ECLI:NL:CRVB:2021:796
Centrale Raad van Beroep
- Hoger beroep
- D.S. de Vries
- J.P.A. Boersma
- D. HardonkPrins
- Rechtspraak.nl
Herziening van studiefinanciering en terugvordering door de Minister van Onderwijs, Cultuur en Wetenschap
In deze zaak heeft de Centrale Raad van Beroep op 7 april 2021 uitspraak gedaan in hoger beroep tegen de beslissingen van de rechtbank Rotterdam. Appellante, die vanaf 1 november 2014 studiefinanciering ontving op basis van de Wet studiefinanciering 2000, werd door de Minister van Onderwijs, Cultuur en Wetenschap aangemerkt als thuiswonende studerende. Dit leidde tot een herziening van haar studiefinanciering en een terugvordering van een bedrag van € 6.586,94. Daarnaast werd er een bestuurlijke boete van € 1.244,55 opgelegd. De rechtbank had eerder de besluiten van de minister bevestigd, waarbij werd geoordeeld dat de controleurs bevoegd waren en dat het onderzoek naar de woonsituatie van appellante zorgvuldig was uitgevoerd.

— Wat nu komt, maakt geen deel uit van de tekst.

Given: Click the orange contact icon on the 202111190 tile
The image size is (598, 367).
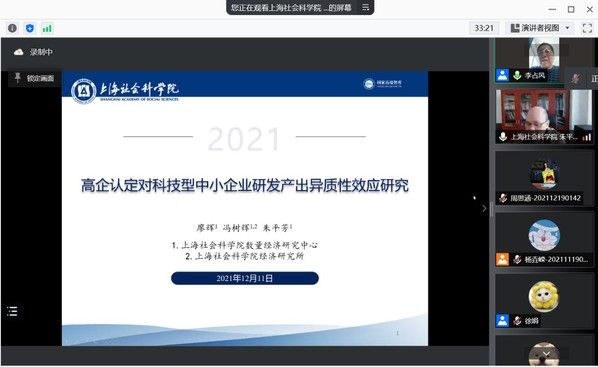Looking at the screenshot, I should [x=502, y=259].
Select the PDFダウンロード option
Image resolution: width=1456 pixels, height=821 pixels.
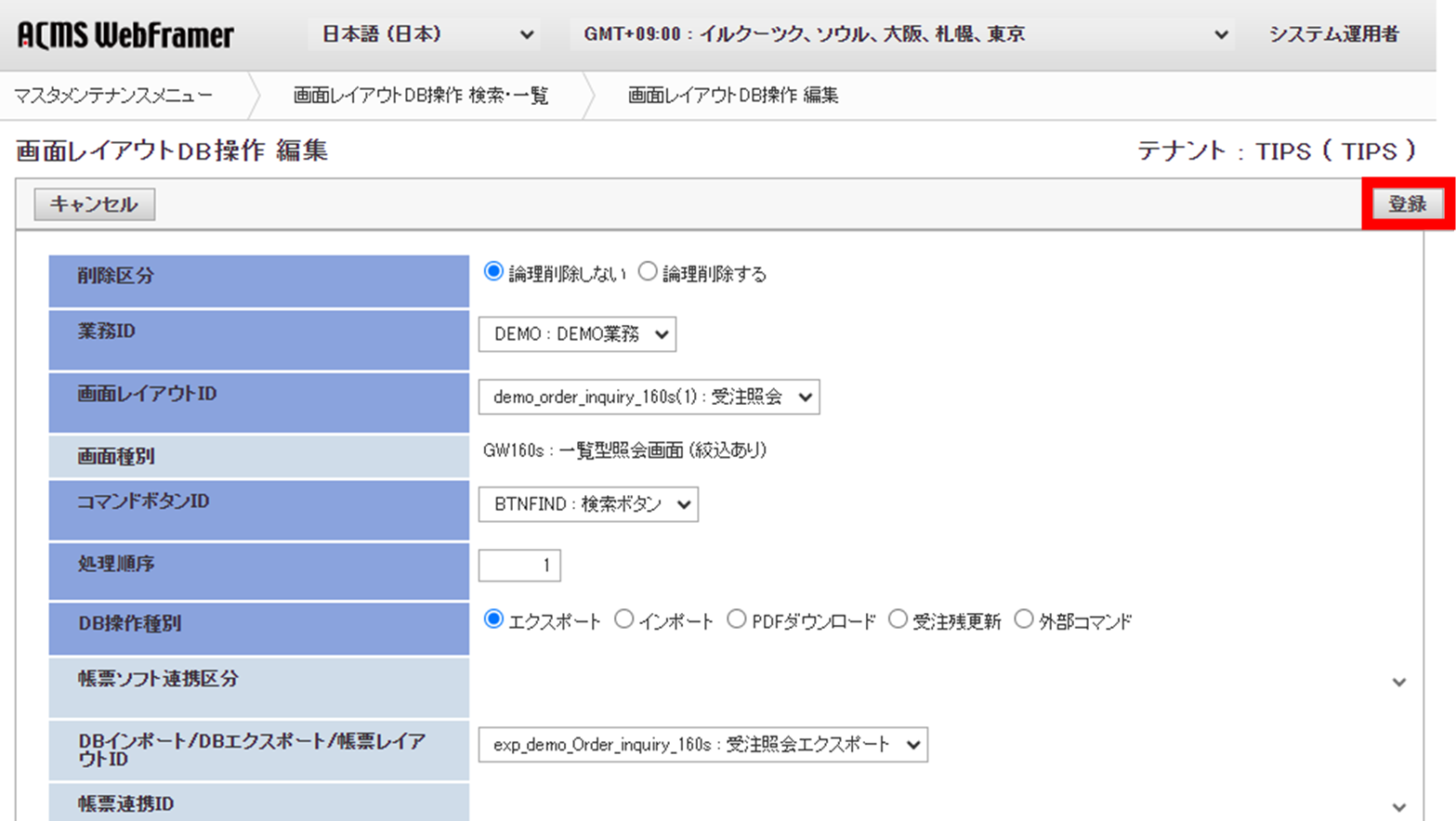click(737, 619)
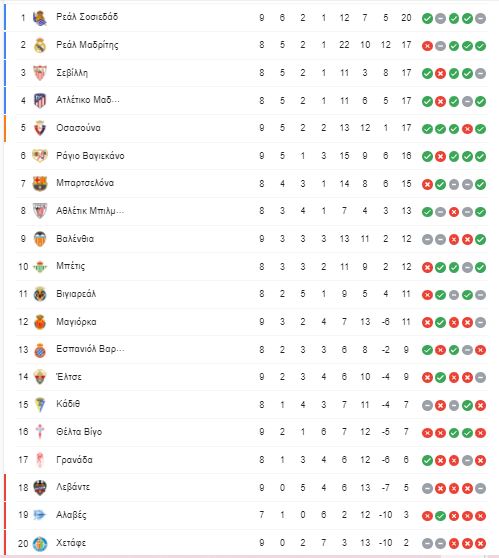Select the Θέλτα Βίγο team name
This screenshot has width=499, height=558.
79,432
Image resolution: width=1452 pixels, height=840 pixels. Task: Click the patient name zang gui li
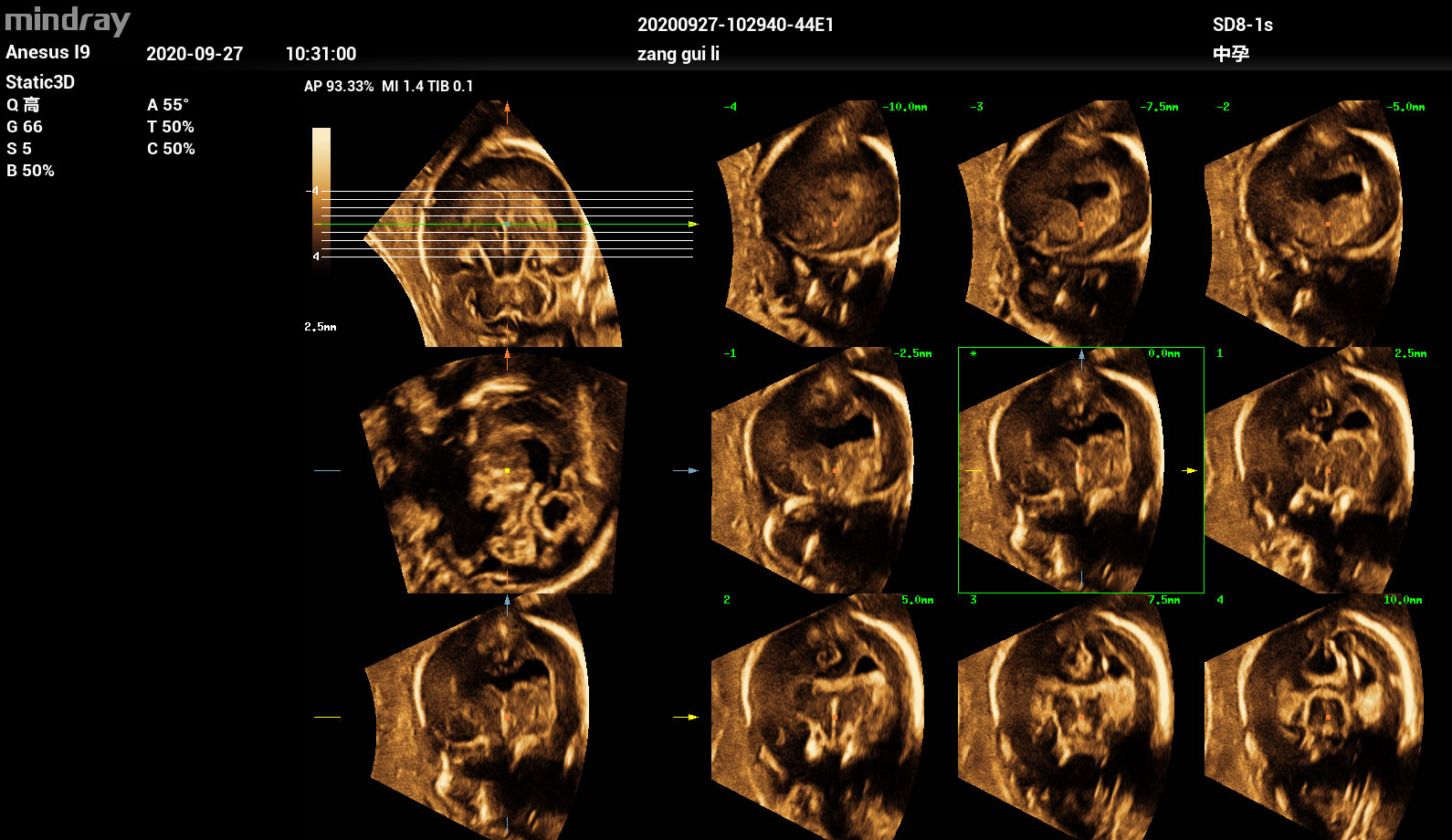click(679, 54)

Appellante heeft in hoger beroep betoogd dat de controleurs niet bevoegd waren en dat het onderzoek niet grondig genoeg was. De Raad heeft echter geoordeeld dat de minister voldoende bewijs had geleverd dat appellante niet op haar BRP-adres woonde. De bevindingen van de controleurs werden als betrouwbaar beschouwd, en de Raad vond geen aanleiding om aan de conclusies van de minister te twijfelen. De stellingen van appellante over de bevoegdheid van de controleurs en de zorgvuldigheid van het onderzoek werden verworpen. De Raad bevestigde de eerdere uitspraken van de rechtbank en oordeelde dat de opgelegde boete terecht was.